I removed the pasted verbiage in case I was creating any copyright issues, but check out the Boneless versus Bone in section at the above link.


----------



## smokebuzz (Apr 9, 2009)

Ohwell, i will continue to do bone in butts, awell as many other folks out there. I suppose "boneless" ribs will soon be better than bone in ribs, again ohwell.  AND we have a Swift plant down the road, called a guy that works there, he said all their butts are enhanced, and about half their ribs are enhanced. I get most of my meat from Sams, they seem to change suppliers often, and luckly I have never seen any enhanced meat there,yet.


----------



## azrocker (Apr 9, 2009)

Due to my camping experiences and "cooking in the coals" I always felt a bone in worked better. I read somewhere, sometime that the bone heats up and helps cook from the inside. I am not sure that is true but I have subscribed to it for many years and had great luck with bone in.


----------



## bbq engineer (Apr 9, 2009)

Both are good to smoke, as long as they aren't enhanced.  OH WELL!


----------



## rivet (Apr 9, 2009)

It's all a matter of choice, but I will always pick a bone-in over a boneless. Not because of the cooking time, but because of the flavor the bone / meat contact-cooking gives to the final meat. Plus-side is that you always have good bones and trims to give the dog.


----------



## mulepackin (Apr 10, 2009)

I prefer bone on my meat. But I am willing to use whatever I can find locally. It varies from bone in butt, boneless butt, cushion meat, or bone in or boneless country ribs.


----------



## pblmt (Apr 10, 2009)

I've always thought food tasted better with the bone in, whether it be chicken or beef.  I think it's something in the bone marrow that gives it an extra flavor.

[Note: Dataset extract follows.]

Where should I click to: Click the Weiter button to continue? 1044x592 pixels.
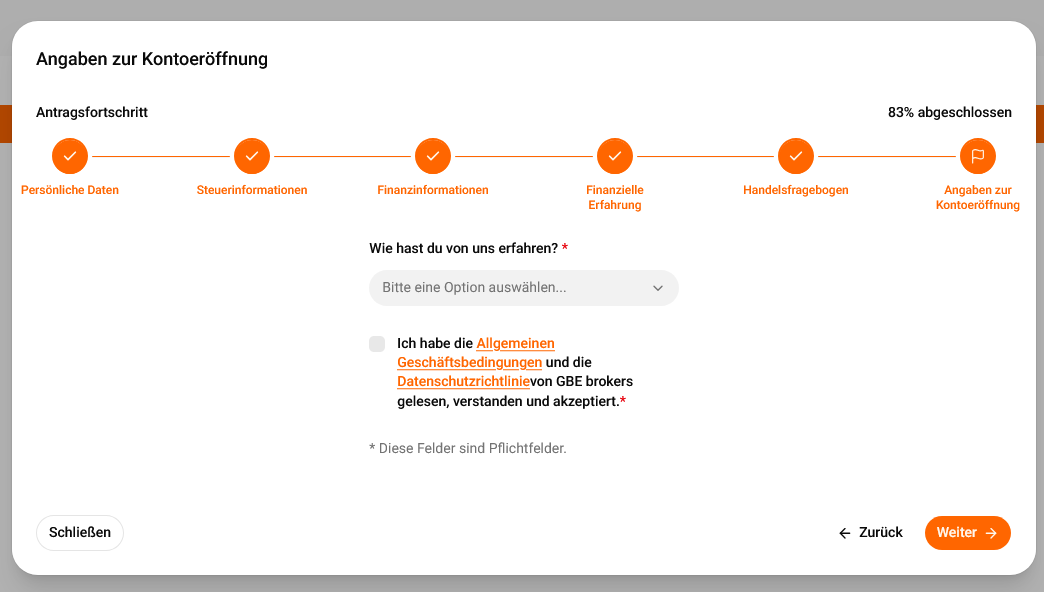[x=967, y=533]
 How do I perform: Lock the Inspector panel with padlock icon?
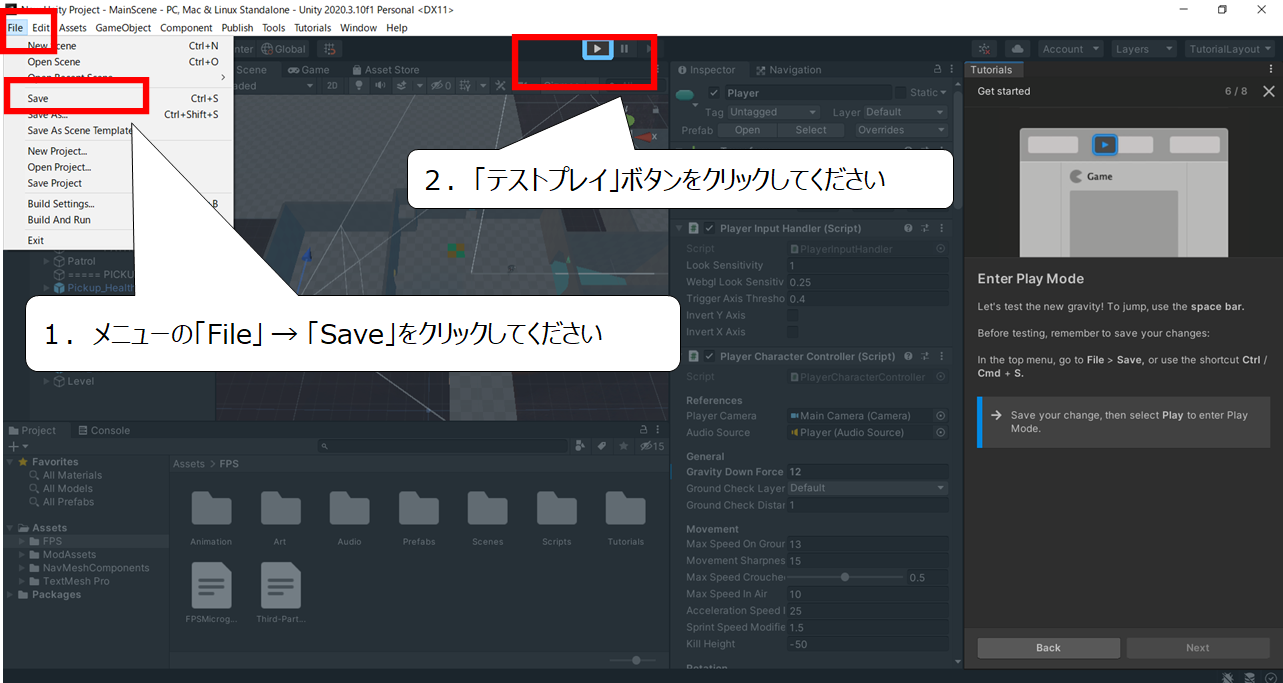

I'm about 8 hours into it and I will let you know how it turns out.  One thing I have noticed initially is that I have extra slices in the meat to rub into - though I did have to tie it up to keep it together. 

Thanks for all the great input!


----------



## pblmt (Apr 10, 2009)

... the enhanced thing has me a bit concerned, is that labeled somewhere?


----------



## mulepackin (Apr 10, 2009)

Should be something on the label like "injected with a soln. of......." or something similar.


----------



## pignit (Apr 10, 2009)

Man.... when I'm pullin a butt I can't help but snatch up that sweet meat around the bone. It's perfect for taste testin. Maybe it's in my mind but that shweeeeet bone meat can't be beat. 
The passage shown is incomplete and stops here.